• **TASK ITEM**: Your output should be the lines below from the one with "Motorcycle (481, 141)" through the one with "close (550, 649)", copied exactly, pictures excluded.

*** Opening of DATA ***

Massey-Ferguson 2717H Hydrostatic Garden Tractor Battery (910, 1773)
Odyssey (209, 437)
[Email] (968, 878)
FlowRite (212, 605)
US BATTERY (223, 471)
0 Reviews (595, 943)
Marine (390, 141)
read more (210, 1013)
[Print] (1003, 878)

*** Close of DATA ***
*** Opening of DATA ***

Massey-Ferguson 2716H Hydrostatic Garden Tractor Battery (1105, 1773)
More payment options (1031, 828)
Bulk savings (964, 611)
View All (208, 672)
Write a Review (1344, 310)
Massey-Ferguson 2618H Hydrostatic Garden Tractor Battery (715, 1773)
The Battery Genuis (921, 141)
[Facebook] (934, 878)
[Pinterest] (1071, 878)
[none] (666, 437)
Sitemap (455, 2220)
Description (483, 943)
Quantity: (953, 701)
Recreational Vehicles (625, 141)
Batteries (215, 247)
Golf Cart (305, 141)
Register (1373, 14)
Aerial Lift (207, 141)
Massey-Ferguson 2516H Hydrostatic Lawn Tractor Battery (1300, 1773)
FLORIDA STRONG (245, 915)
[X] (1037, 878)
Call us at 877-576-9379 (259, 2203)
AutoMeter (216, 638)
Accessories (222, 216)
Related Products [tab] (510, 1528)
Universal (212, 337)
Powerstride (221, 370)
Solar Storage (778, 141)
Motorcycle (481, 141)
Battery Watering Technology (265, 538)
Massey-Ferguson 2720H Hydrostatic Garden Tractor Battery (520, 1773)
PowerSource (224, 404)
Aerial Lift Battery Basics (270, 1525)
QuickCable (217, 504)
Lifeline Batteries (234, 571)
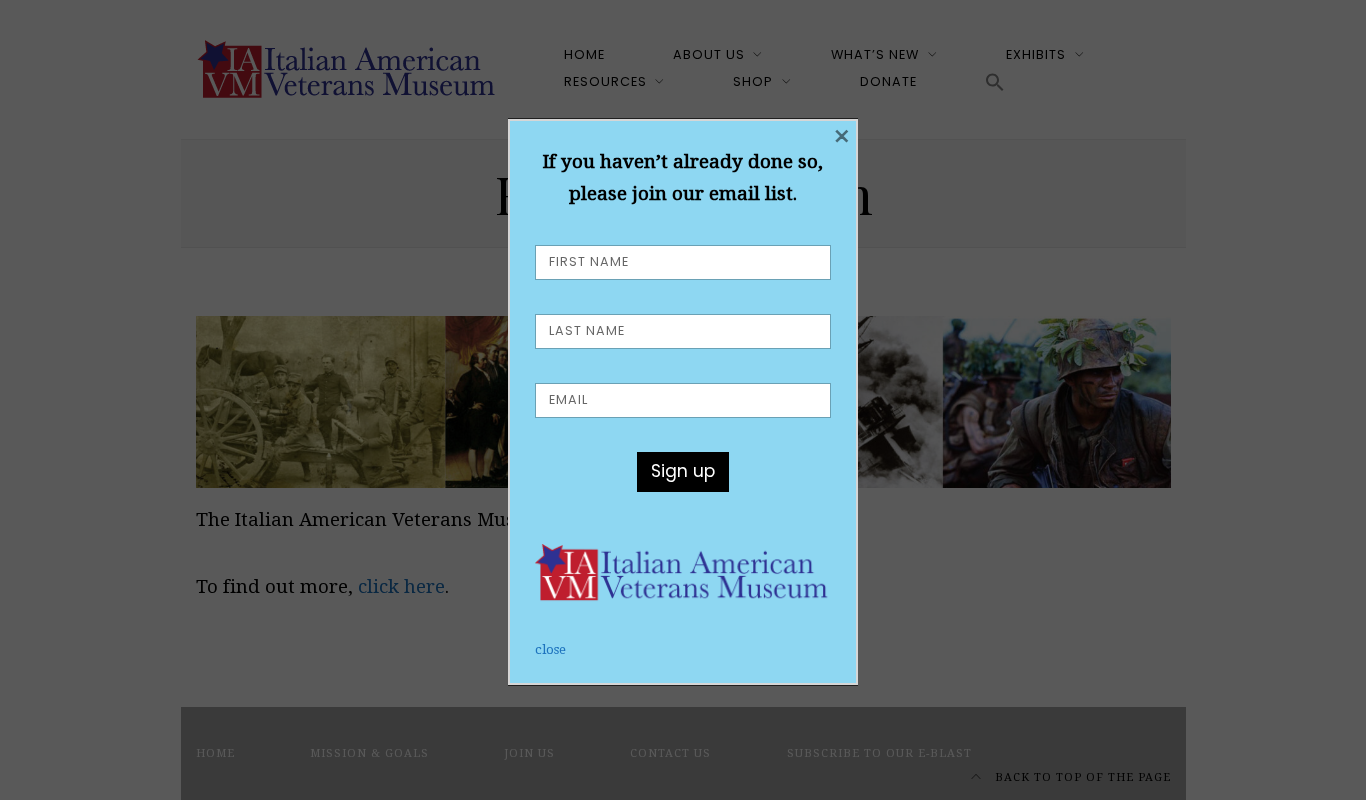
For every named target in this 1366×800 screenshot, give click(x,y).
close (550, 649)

*** Close of DATA ***
*** Opening of DATA ***

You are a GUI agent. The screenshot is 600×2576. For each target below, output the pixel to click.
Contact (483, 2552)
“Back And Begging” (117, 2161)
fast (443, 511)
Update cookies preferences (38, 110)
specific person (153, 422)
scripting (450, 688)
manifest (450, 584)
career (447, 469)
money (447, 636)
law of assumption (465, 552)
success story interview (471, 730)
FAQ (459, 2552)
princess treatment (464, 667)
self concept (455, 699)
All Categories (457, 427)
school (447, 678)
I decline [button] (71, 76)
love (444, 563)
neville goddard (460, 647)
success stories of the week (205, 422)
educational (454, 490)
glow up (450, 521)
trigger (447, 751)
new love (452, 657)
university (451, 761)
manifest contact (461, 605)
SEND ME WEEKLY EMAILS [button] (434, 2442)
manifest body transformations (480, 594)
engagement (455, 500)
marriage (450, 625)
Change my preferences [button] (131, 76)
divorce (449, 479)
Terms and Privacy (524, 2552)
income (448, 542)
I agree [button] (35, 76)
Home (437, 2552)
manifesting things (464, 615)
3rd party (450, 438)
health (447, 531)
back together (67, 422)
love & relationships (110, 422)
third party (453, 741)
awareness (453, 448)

*** Close of DATA ***

• **ANSWER TO THIS PROBLEM**:
Motorcycle (481, 141)
Battery Watering Technology (265, 538)
Massey-Ferguson 2720H Hydrostatic Garden Tractor Battery (520, 1773)
PowerSource (224, 404)
Aerial Lift Battery Basics (270, 1525)
QuickCable (217, 504)
Lifeline Batteries (234, 571)
For every named target in this 1366×800 screenshot, give click(x,y).
close (550, 649)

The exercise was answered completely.